Por MIGUEL ÁNGEL CAMPOS

Concebido desde la necesidad de explicar las vacilaciones de una nación, las dificultades de su programa postcolonial –casi su sangriento espectro–, desde los fracasos de los constitucionalismos republicanos hasta los artificios del llamado Proyecto Nacional, Cesarismo democrático (1919) es, al cabo de cien años, nuestra escandalosa biografía. Más que una teoría de la historia lo apuntala; tras su serena escritura se escuda en un método y unas autoridades, su certidumbre de la urdimbre social huidiza es un acicate. Arriesga incluso el juicio moral, eso le permite poner a un lado con delicadeza conclusiones del canon e indicar sin titubear equivocaciones y errores en la interpretación de los procesos reexaminados. No son solo los documentos evaluados por primera vez, la perspectiva del análisis en busca de la autonomía de un objeto –el país, su saga incierta–, es la vocación de un sociólogo que ha visto lo suficiente del fracaso de la vida pública como para no hurgar en los movilizadores del tramado étnico, las determinaciones de una sociedad articulada sobre una hibridación cuyas conclusiones no son visibles o no concluyen sino en pulsiones destructivas.

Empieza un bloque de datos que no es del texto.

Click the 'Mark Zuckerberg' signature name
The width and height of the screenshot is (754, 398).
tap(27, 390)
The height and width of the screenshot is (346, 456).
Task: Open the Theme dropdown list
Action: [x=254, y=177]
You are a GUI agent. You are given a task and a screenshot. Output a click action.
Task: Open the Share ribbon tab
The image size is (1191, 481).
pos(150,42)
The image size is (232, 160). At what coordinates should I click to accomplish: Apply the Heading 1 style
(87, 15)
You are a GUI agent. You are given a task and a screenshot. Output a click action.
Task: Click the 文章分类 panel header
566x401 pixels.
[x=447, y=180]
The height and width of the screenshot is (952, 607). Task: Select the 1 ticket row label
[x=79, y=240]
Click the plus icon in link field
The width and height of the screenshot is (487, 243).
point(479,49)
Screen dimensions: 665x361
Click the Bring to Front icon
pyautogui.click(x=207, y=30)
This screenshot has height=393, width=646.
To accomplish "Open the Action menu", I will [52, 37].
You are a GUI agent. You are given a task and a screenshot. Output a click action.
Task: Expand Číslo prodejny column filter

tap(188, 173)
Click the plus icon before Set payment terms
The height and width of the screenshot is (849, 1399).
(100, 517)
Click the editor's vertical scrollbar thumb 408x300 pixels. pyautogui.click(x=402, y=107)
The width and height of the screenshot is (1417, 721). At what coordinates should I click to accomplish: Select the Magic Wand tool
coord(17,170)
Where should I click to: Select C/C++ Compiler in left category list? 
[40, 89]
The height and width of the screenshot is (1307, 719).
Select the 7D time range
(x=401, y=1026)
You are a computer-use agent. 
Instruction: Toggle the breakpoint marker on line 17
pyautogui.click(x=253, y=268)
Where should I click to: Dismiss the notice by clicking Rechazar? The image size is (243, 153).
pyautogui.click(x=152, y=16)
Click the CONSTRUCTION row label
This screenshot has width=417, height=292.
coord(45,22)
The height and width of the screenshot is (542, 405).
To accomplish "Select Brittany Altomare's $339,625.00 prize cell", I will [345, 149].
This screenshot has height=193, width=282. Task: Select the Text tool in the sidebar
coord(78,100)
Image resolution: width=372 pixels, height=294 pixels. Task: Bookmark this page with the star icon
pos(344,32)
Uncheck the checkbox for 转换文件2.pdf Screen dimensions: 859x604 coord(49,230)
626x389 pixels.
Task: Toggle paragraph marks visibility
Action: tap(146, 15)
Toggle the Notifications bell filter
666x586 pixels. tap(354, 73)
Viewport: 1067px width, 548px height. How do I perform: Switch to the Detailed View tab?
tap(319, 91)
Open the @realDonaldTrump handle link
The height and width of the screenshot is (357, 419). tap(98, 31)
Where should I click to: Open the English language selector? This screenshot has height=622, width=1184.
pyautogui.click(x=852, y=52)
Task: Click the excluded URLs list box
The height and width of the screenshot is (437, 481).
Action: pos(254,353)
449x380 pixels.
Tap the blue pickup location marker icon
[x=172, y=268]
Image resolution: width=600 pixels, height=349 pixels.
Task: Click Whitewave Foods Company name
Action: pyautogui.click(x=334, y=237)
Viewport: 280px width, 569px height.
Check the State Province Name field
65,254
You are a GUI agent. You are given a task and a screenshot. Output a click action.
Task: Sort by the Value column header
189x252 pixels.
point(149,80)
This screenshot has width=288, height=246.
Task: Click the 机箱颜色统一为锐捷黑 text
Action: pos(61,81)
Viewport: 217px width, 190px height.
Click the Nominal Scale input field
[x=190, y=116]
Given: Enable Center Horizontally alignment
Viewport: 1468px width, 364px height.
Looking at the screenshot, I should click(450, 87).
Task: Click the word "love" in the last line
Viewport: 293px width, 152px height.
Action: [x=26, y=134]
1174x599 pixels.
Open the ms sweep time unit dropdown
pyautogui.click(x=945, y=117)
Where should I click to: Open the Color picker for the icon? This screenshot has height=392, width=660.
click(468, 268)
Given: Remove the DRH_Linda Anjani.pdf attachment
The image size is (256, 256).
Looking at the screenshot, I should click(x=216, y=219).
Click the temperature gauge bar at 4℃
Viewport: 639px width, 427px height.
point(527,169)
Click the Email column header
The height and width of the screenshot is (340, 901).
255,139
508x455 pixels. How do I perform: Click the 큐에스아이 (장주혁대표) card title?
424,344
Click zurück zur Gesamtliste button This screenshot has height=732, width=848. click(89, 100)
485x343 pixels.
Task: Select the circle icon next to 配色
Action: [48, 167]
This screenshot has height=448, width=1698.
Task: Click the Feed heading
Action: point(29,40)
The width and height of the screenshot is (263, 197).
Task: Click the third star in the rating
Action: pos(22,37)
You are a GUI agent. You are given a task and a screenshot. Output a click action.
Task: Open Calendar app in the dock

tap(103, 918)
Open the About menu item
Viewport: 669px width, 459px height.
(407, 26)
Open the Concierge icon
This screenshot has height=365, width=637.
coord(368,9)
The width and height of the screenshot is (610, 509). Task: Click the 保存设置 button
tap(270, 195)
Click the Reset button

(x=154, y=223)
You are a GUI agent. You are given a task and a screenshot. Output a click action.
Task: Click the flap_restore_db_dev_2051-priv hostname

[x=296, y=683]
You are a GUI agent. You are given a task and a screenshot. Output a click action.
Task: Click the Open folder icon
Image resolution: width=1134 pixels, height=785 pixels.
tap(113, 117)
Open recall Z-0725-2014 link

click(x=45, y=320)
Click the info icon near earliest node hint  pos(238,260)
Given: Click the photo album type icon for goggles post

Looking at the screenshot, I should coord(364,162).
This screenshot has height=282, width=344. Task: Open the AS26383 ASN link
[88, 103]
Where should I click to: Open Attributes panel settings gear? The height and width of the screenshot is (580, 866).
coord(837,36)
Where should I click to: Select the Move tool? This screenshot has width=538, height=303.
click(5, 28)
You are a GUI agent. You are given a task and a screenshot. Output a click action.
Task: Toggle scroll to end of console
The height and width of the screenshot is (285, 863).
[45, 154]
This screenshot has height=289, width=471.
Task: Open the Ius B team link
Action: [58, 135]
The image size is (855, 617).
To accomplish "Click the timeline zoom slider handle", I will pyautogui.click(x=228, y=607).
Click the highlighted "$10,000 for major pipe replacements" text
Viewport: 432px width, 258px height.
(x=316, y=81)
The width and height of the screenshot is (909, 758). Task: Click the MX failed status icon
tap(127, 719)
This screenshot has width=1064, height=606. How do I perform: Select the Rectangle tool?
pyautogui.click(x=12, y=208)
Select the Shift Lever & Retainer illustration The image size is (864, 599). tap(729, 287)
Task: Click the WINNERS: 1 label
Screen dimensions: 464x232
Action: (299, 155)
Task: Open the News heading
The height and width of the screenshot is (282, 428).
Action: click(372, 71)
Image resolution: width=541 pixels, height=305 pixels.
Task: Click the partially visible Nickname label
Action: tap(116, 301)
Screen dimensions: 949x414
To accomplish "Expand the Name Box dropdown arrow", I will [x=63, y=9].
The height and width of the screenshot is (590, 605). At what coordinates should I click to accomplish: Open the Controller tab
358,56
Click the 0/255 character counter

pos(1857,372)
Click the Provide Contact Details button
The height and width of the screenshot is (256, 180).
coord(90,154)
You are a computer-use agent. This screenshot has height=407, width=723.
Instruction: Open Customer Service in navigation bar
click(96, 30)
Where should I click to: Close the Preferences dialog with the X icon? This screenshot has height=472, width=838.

El autor de este libro, dispuesto como el sumario de un expediente, toma distancia de la academia y va a buscar sus legitimaciones en un eco mítico y en la representación de los llamados «pequeños hechos», lo obviado y expulsado tras las síntesis acordadas en la asunción de los intereses nacionales y la identidad del pasado heroico. En la apelación a la objetividad no duda en autorizar la calidad de organismo vivo de la sociedad, supone una fisiología con su respiración y anatomía funcional, organismo dinámico, casi biológico; pero allí se detiene, ese organismo está regido por leyes artificiales, salidas de su misma naturaleza: lo que se hace a sí mismo. Libertad y elección son dos condicionantes de la perspectiva vallenilliana y hasta ahora no juzgadas en su justa dimensión; se ha atendido en exceso sus indicaciones deterministas del medio y la geografía, estas no son sino un puro ajuste del pensador positivista que va dejando de serlo en la medida que descubre la autonomía de la urdimbre.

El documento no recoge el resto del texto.